- _WHAT IS ASKED_: Convert the records, from the start through the line that contains "Action: (x=82, y=91)", into a numbered list, dropping blank lines and leaving out the pictures.

-- start --

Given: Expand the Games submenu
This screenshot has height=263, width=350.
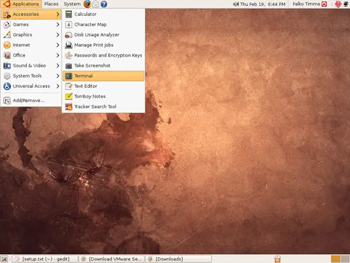Looking at the screenshot, I should tap(31, 25).
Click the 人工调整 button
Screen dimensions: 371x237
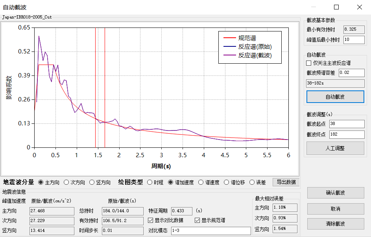click(x=335, y=148)
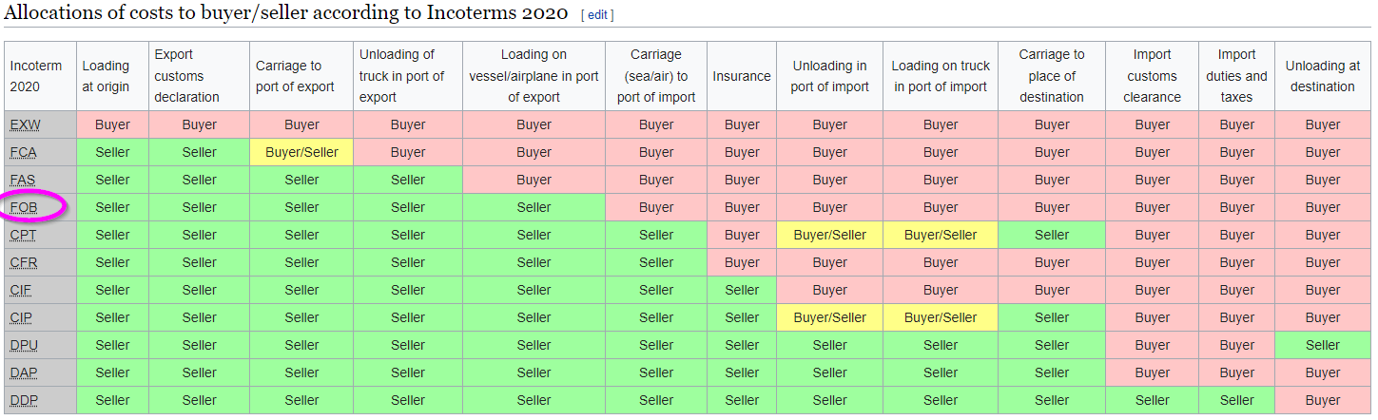Select DDP Import customs clearance Seller cell
The width and height of the screenshot is (1378, 420).
coord(1152,400)
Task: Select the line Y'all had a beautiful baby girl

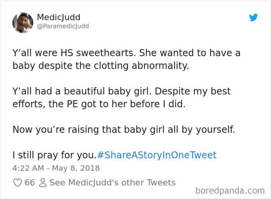Action: (x=82, y=91)
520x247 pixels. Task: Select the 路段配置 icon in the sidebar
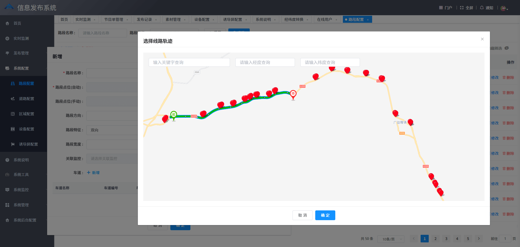point(12,84)
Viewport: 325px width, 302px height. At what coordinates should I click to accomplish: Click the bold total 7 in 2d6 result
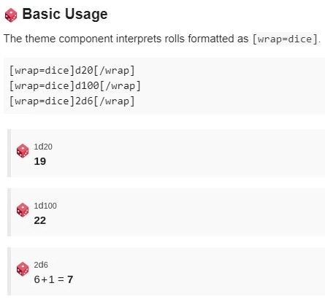[70, 279]
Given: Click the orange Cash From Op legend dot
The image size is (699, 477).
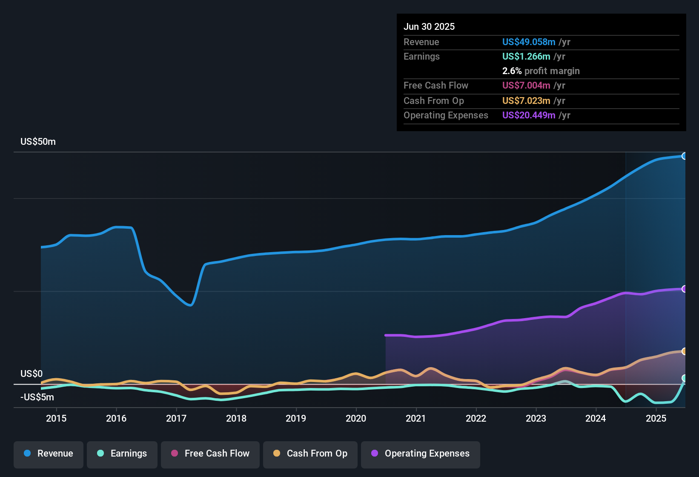Looking at the screenshot, I should coord(277,454).
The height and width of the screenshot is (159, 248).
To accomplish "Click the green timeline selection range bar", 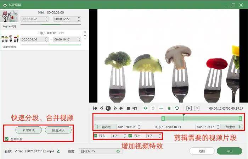I will [x=202, y=119].
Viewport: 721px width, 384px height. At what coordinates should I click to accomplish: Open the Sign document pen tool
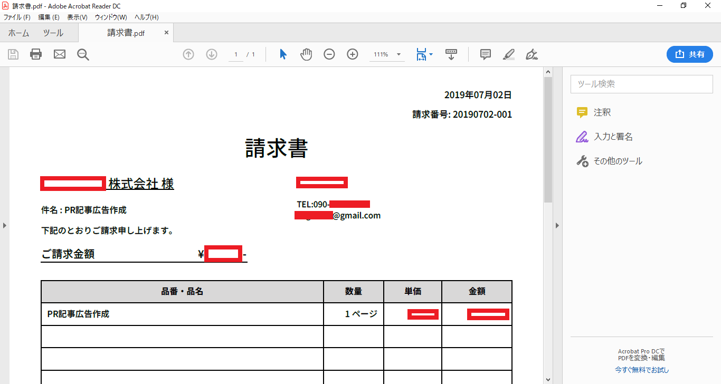pyautogui.click(x=532, y=54)
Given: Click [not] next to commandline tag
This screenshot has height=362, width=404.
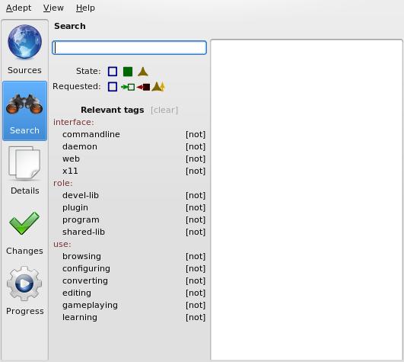Looking at the screenshot, I should [x=196, y=134].
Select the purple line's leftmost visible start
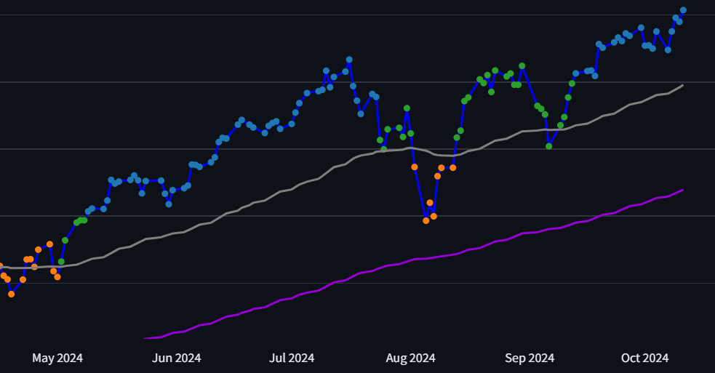The width and height of the screenshot is (715, 373). pyautogui.click(x=145, y=338)
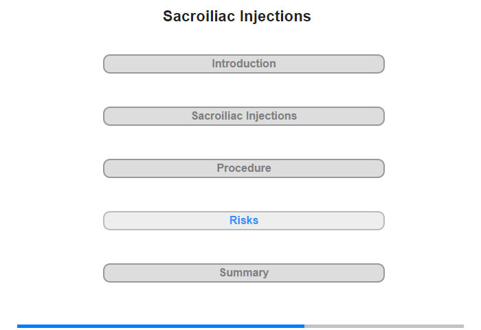Click the blue filled part of progress bar
The height and width of the screenshot is (330, 481).
point(161,326)
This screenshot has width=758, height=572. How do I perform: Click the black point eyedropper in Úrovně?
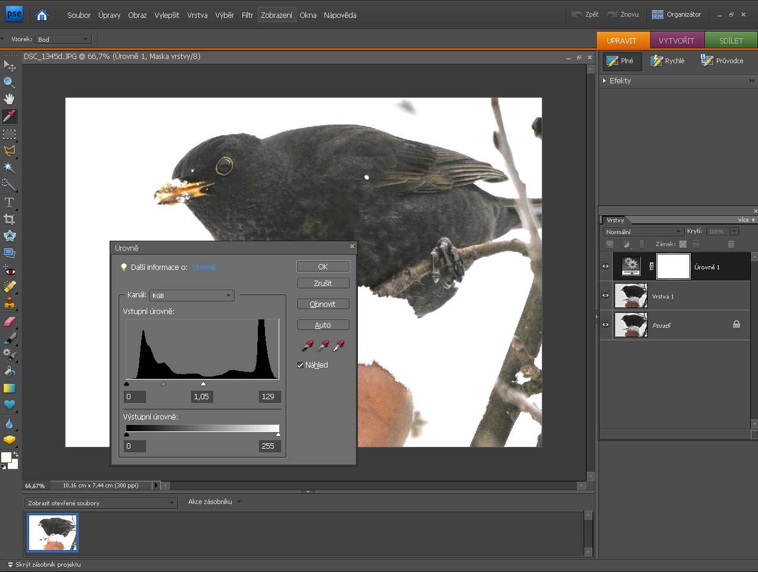coord(307,346)
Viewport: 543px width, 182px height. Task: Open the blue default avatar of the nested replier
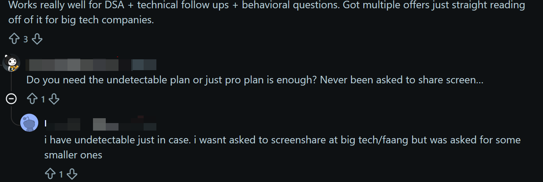[x=29, y=123]
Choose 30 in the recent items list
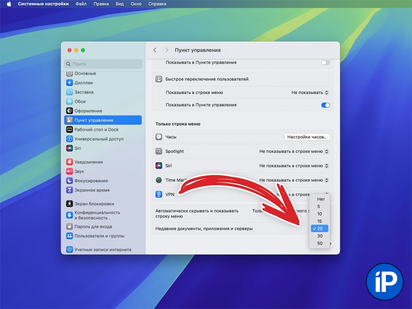Viewport: 412px width, 309px height. [x=320, y=236]
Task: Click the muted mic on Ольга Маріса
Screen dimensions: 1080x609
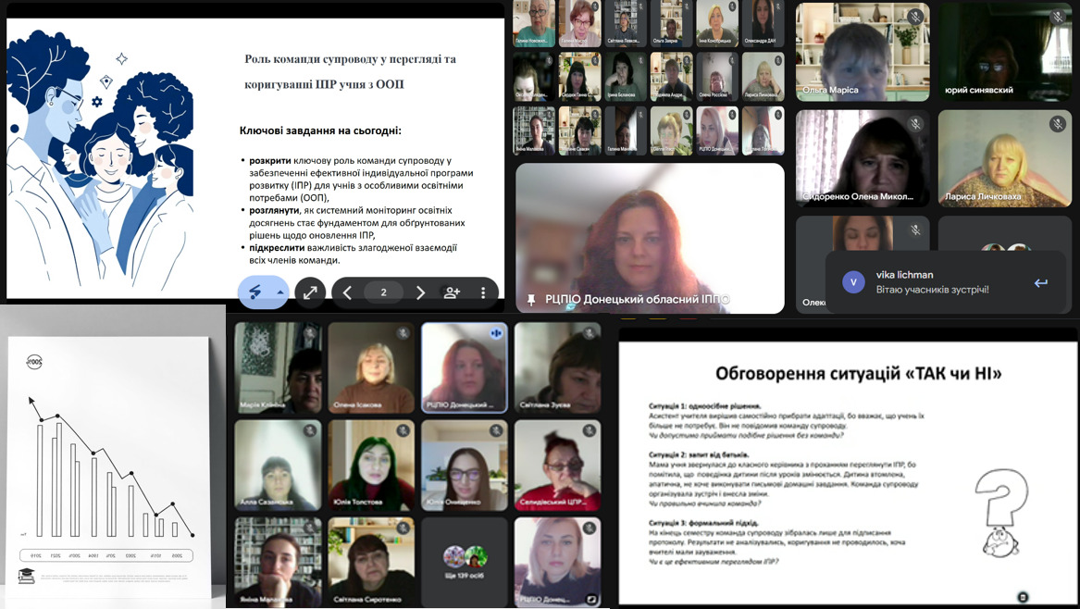Action: pos(915,17)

-- end --

- _RESULT_:
1. Given: Expand the Games submenu
2. This screenshot has height=263, width=350.
3. Looking at the screenshot, I should tap(31, 25).
4. Click the 人工调整 button
5. Screen dimensions: 371x237
6. click(x=335, y=148)
7. Select DDP Import customs clearance Seller cell
8. The width and height of the screenshot is (1378, 420).
9. coord(1152,400)
10. Task: Select the line Y'all had a beautiful baby girl
11. Action: (x=82, y=91)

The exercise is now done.